All payments shall be made in lawful money of the United States of America at the principal office of the Lender, or at such other place as the holder hereof may from time to time designate in writing to the Company. All payments shall be credited first to the accrued interest then due and payable and the remainder applied to principal.
At any time commencing December 31, 2007 or earlier in connection with the Company’s prepayment hereof or the occurrence of a “Sales Event” as defined below, the Lender shall have the right, in its sole and absolute discretion, to convert all or any portion of the unpaid principal of and interest on this Note into shares of the equity securities of the Company or any successor to the Company of any class or classes issued by the Company or its successor prior to the date of the Lender’s election. Except as provided below with respect to an automatic conversion upon the occurrence of an IPO (defined below), the number of shares of such equity securities to be issued upon such conversion shall be equal to the quotient obtained by dividing (a) by (b), where (a) is the outstanding principal and accrued interest of this Note (or such portion as will be converted), and (b) is (i) the lowest price per share that equity securities in any such class have been issued by the Company, or (ii) if no such shares have been issued, then at One Hundred and no/100 Dollars ($100) per share. The conversion price will be subject to adjustment to provide the Lender with full antidilution protection in the case of any stock splits, recapitalizations or changes in capital structure of the Company or the issuance of options, warrants, or other rights to acquire or convertible into equity securities of the Company excluding only options, warrants, rights or other equity-based awards issued as part of reasonable compensation plans approved by the Company’s Board of Directors. Shares issued for consideration other than cash shall be deemed to be issued at the fair market value of the consideration given for them.

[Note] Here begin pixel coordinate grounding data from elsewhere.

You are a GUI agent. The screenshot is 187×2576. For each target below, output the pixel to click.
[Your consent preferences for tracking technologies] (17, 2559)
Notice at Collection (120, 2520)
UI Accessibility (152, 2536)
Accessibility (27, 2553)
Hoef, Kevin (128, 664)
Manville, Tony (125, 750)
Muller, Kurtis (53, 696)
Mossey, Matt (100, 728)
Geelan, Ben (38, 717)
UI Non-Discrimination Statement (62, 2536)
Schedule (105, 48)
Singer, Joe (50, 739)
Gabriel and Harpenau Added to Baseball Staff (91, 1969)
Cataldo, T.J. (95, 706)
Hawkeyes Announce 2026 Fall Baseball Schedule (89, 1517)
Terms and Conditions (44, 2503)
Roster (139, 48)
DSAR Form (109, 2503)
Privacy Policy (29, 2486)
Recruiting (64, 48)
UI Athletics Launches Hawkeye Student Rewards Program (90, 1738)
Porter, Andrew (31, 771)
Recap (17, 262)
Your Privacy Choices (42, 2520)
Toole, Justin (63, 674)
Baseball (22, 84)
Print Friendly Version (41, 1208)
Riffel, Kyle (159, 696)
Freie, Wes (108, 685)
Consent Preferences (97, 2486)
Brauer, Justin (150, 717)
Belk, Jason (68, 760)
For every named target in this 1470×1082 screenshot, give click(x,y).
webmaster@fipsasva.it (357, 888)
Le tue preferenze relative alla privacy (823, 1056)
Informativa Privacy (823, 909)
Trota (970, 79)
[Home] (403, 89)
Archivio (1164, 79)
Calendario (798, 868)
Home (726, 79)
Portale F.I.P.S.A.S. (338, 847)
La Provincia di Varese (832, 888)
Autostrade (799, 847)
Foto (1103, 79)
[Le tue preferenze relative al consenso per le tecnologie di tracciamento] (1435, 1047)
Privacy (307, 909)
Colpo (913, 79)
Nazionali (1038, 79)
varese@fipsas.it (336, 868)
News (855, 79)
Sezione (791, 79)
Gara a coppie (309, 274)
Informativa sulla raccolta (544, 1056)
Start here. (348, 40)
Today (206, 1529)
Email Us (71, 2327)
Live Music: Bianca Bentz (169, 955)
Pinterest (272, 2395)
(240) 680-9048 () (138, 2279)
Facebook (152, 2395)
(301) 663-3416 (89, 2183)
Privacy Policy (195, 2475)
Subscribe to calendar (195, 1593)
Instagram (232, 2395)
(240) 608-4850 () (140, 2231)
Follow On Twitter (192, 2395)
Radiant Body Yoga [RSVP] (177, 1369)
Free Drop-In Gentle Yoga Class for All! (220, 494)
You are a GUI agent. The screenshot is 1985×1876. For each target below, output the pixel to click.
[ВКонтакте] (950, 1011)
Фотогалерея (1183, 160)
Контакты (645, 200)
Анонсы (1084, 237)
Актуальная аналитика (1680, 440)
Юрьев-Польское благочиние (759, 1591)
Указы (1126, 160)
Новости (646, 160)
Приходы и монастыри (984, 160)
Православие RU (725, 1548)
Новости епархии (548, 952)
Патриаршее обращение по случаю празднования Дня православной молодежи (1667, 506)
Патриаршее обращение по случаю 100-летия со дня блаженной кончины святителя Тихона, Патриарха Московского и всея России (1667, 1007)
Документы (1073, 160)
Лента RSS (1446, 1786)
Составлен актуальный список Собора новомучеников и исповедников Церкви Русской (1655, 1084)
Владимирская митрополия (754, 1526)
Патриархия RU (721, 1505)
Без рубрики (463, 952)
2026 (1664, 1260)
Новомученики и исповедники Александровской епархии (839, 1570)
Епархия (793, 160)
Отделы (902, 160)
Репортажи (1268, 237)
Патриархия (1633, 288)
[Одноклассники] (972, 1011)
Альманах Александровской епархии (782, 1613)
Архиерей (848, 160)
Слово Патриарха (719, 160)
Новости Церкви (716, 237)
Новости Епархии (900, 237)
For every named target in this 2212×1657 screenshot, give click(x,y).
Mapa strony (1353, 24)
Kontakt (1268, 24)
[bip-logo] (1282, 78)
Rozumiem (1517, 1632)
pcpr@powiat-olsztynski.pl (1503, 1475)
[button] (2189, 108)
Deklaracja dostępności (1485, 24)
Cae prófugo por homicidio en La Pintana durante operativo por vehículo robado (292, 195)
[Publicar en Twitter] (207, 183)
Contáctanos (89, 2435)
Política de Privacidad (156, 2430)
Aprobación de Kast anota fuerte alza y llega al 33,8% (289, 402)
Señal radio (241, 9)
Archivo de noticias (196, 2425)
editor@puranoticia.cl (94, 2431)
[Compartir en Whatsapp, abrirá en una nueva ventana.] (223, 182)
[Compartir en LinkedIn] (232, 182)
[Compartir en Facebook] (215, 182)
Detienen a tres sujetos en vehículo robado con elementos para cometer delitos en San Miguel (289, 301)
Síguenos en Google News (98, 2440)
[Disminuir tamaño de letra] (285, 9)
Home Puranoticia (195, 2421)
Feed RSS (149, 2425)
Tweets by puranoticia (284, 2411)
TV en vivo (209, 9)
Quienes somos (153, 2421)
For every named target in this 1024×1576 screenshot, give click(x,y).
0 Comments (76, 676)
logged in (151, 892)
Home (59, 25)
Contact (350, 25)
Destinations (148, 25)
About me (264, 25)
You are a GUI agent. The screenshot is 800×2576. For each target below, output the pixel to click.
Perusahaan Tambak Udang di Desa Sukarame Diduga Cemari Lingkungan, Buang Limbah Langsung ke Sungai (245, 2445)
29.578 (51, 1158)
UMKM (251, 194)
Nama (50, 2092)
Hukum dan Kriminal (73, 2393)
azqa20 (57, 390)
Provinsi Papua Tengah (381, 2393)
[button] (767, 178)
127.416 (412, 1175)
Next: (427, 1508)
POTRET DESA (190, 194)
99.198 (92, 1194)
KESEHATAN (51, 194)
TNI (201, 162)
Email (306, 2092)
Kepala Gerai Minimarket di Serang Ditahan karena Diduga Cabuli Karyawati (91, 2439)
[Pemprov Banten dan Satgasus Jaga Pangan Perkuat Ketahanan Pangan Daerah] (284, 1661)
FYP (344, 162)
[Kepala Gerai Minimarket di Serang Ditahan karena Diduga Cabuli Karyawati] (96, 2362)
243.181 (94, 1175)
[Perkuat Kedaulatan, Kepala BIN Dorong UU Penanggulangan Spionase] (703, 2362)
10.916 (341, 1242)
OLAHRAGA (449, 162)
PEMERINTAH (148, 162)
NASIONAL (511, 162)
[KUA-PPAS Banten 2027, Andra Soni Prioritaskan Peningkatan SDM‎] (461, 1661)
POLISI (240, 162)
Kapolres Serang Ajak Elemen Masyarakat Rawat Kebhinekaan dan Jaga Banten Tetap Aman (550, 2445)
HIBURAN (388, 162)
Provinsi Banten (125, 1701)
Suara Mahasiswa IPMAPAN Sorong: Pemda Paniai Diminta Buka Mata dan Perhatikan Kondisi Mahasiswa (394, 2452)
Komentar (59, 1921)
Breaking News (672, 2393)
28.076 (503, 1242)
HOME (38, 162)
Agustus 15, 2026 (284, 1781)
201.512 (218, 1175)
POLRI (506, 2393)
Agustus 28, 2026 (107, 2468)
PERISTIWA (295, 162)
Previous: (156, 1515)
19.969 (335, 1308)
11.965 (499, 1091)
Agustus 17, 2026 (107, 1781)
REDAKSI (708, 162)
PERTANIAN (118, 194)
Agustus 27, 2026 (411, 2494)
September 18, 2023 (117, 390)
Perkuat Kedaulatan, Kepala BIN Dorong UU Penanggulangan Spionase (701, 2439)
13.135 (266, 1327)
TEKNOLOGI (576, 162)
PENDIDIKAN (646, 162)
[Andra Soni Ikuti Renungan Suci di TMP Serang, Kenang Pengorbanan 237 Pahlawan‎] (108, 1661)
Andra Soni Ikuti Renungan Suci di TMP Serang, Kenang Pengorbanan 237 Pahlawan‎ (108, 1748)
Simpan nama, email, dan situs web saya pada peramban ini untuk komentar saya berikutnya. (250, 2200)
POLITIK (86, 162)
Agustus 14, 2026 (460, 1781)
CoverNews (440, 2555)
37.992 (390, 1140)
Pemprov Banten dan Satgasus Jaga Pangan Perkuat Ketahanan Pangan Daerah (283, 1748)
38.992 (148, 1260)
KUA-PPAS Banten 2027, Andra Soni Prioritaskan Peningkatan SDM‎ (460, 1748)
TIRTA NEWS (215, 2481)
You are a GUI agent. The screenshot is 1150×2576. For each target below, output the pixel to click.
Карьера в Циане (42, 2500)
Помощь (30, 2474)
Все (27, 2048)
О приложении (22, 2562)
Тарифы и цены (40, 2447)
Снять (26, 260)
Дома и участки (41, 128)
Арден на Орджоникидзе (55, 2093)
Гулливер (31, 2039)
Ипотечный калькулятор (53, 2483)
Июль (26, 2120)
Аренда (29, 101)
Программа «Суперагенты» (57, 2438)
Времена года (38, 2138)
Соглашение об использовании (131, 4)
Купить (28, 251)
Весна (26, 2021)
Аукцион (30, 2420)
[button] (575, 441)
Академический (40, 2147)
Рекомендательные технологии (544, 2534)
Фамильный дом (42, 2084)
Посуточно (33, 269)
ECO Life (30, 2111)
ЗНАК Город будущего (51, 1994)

The first day on which both of the following transactions shall have been consummated shall be referred to herein as the “IPO Conversion Date”: (a) the initial sale by Approach Resources Inc., a Delaware corporation, of shares of its common stock, par value $0.01 per share
(the “Approach Common Stock”), to the public pursuant to a registration statement under the Securities Act of 1933, as amended (“IPO”), and (b) the exchange of all outstanding shares of Company Common Stock for shares of Approach Common Stock and the consummation of the other transactions contemplated by the terms of a contribution agreement by and among Approach, the Company and certain other parties thereto (the “Contribution Agreement”). Notwithstanding anything to the contrary contained herein, this Note shall, on the IPO Conversion Date, automatically and without further action required by any person, convert into shares of Approach Common Stock. The number of shares of Approach Common Stock to be issued upon such automatic conversion shall be equal to the quotient obtained by dividing (a) by (b), where (a) is the outstanding principal and accrued interest of this Note, and (b) is the initial public offering price per share, less any underwriting discount per share for the shares of Approach Common Stock that are issued in the IPO. The shares of Approach Common Stock issued to Lender upon any automatic conversion of this Note shall be entitled to the same registration rights as those provided to holders of shares of Company Common Stock whose shares are exchanged into shares of Approach Common Stock pursuant to the Contribution Agreement. Approach shall execute an agreement with the Lender reflecting those rights on or prior to the IPO Conversion Date.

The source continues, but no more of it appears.